■ STATED TASK ■
Reproduce all of the records below with every occurrence of "Where should I click to" replaced by "Where do I click to", leaving everything else unchanged.

■ INPUT RECORDS ■
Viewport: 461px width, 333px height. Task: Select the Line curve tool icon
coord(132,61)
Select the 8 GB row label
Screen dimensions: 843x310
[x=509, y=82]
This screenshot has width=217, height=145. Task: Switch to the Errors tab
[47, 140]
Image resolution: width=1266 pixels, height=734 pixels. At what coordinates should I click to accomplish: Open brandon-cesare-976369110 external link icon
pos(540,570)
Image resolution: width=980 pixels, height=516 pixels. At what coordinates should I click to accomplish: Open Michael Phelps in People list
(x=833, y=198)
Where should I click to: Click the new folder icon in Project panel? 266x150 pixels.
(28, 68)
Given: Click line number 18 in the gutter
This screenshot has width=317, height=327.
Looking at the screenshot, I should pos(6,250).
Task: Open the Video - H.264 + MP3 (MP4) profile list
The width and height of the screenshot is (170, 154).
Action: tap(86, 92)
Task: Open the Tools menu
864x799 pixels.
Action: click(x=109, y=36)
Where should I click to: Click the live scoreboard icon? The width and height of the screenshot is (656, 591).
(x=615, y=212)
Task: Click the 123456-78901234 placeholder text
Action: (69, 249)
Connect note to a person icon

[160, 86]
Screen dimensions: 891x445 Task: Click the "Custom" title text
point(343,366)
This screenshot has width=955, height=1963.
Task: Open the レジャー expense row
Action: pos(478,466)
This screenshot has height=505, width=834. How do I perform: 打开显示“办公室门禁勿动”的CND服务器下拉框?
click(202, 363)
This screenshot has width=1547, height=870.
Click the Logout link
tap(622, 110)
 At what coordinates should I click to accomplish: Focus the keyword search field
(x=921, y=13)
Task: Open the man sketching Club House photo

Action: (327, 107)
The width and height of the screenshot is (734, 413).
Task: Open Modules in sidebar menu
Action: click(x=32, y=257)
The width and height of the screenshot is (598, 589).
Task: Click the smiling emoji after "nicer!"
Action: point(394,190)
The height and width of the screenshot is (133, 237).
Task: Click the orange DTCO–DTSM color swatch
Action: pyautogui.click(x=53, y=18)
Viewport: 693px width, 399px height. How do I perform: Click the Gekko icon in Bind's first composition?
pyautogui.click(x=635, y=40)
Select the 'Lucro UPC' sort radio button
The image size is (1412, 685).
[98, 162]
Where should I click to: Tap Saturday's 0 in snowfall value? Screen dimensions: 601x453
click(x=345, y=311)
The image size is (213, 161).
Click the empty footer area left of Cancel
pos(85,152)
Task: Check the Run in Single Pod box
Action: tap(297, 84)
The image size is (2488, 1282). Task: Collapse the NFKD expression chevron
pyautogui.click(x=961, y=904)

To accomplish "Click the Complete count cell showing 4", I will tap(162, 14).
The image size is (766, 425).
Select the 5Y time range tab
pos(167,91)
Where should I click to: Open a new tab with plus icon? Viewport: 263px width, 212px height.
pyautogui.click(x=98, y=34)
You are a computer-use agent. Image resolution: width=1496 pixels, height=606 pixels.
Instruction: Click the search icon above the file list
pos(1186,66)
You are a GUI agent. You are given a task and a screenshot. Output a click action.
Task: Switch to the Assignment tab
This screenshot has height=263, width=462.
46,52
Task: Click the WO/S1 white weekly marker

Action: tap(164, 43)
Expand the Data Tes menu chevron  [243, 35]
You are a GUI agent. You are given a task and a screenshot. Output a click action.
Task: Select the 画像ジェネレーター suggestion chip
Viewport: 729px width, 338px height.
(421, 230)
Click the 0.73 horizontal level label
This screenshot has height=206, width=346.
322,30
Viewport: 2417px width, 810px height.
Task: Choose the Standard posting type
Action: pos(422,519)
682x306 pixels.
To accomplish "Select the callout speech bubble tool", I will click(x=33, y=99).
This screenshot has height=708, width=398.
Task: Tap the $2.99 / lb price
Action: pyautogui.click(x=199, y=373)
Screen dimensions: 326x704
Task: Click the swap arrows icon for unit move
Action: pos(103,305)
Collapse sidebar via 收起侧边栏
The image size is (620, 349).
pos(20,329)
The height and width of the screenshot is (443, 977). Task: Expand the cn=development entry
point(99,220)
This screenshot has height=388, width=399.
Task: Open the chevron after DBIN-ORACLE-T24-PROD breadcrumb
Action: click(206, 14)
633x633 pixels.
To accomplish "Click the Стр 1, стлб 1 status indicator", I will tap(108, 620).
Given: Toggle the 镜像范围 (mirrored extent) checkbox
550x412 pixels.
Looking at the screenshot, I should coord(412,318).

■ FINAL RESULT ■
Viewport: 461px width, 333px height. Task: Select the Line curve tool icon
coord(132,61)
Select the 8 GB row label
Screen dimensions: 843x310
[x=509, y=82]
This screenshot has width=217, height=145. Task: Switch to the Errors tab
[47, 140]
Image resolution: width=1266 pixels, height=734 pixels. At what coordinates should I click to accomplish: Open brandon-cesare-976369110 external link icon
pos(540,570)
Image resolution: width=980 pixels, height=516 pixels. At what coordinates should I click to accomplish: Open Michael Phelps in People list
(x=833, y=198)
Where do I click to: Click the new folder icon in Project panel? 266x150 pixels.
(28, 68)
Given: Click line number 18 in the gutter
This screenshot has width=317, height=327.
Looking at the screenshot, I should pos(6,250).
Task: Open the Video - H.264 + MP3 (MP4) profile list
The width and height of the screenshot is (170, 154).
Action: tap(86, 92)
Task: Open the Tools menu
864x799 pixels.
Action: click(x=109, y=36)
Where do I click to: Click the live scoreboard icon? The width and height of the screenshot is (656, 591).
(x=615, y=212)
Task: Click the 123456-78901234 placeholder text
Action: (69, 249)
Connect note to a person icon

[160, 86]
Screen dimensions: 891x445 Task: Click the "Custom" title text
point(343,366)
This screenshot has width=955, height=1963.
Task: Open the レジャー expense row
Action: pos(478,466)
This screenshot has height=505, width=834. How do I perform: 打开显示“办公室门禁勿动”的CND服务器下拉框?
click(202, 363)
This screenshot has width=1547, height=870.
Click the Logout link
tap(622, 110)
 At what coordinates should I click to accomplish: Focus the keyword search field
(x=921, y=13)
Task: Open the man sketching Club House photo

Action: (327, 107)
The width and height of the screenshot is (734, 413).
Task: Open Modules in sidebar menu
Action: click(x=32, y=257)
The width and height of the screenshot is (598, 589).
Task: Click the smiling emoji after "nicer!"
Action: point(394,190)
The height and width of the screenshot is (133, 237).
Task: Click the orange DTCO–DTSM color swatch
Action: pyautogui.click(x=53, y=18)
Viewport: 693px width, 399px height. How do I perform: Click the Gekko icon in Bind's first composition?
pyautogui.click(x=635, y=40)
Select the 'Lucro UPC' sort radio button
The image size is (1412, 685).
[98, 162]
Where do I click to: Tap Saturday's 0 in snowfall value? Screen dimensions: 601x453
click(x=345, y=311)
The image size is (213, 161).
Click the empty footer area left of Cancel
pos(85,152)
Task: Check the Run in Single Pod box
Action: tap(297, 84)
The image size is (2488, 1282). Task: Collapse the NFKD expression chevron
pyautogui.click(x=961, y=904)

To accomplish "Click the Complete count cell showing 4", I will tap(162, 14).
The image size is (766, 425).
Select the 5Y time range tab
pos(167,91)
Where do I click to: Open a new tab with plus icon? Viewport: 263px width, 212px height.
pyautogui.click(x=98, y=34)
You are a computer-use agent. Image resolution: width=1496 pixels, height=606 pixels.
Instruction: Click the search icon above the file list
pos(1186,66)
You are a GUI agent. You are given a task and a screenshot. Output a click action.
Task: Switch to the Assignment tab
This screenshot has height=263, width=462.
46,52
Task: Click the WO/S1 white weekly marker

Action: tap(164, 43)
Expand the Data Tes menu chevron  [243, 35]
You are a GUI agent. You are given a task and a screenshot. Output a click action.
Task: Select the 画像ジェネレーター suggestion chip
Viewport: 729px width, 338px height.
(421, 230)
Click the 0.73 horizontal level label
This screenshot has height=206, width=346.
322,30
Viewport: 2417px width, 810px height.
Task: Choose the Standard posting type
Action: pos(422,519)
682x306 pixels.
To accomplish "Select the callout speech bubble tool", I will click(x=33, y=99).
This screenshot has height=708, width=398.
Task: Tap the $2.99 / lb price
Action: pyautogui.click(x=199, y=373)
Screen dimensions: 326x704
Task: Click the swap arrows icon for unit move
Action: pos(103,305)
Collapse sidebar via 收起侧边栏
The image size is (620, 349).
pos(20,329)
The height and width of the screenshot is (443, 977). Task: Expand the cn=development entry
point(99,220)
This screenshot has height=388, width=399.
Task: Open the chevron after DBIN-ORACLE-T24-PROD breadcrumb
Action: click(206, 14)
633x633 pixels.
To accomplish "Click the Стр 1, стлб 1 status indicator", I will tap(108, 620).
Given: Toggle the 镜像范围 (mirrored extent) checkbox
550x412 pixels.
Looking at the screenshot, I should coord(412,318).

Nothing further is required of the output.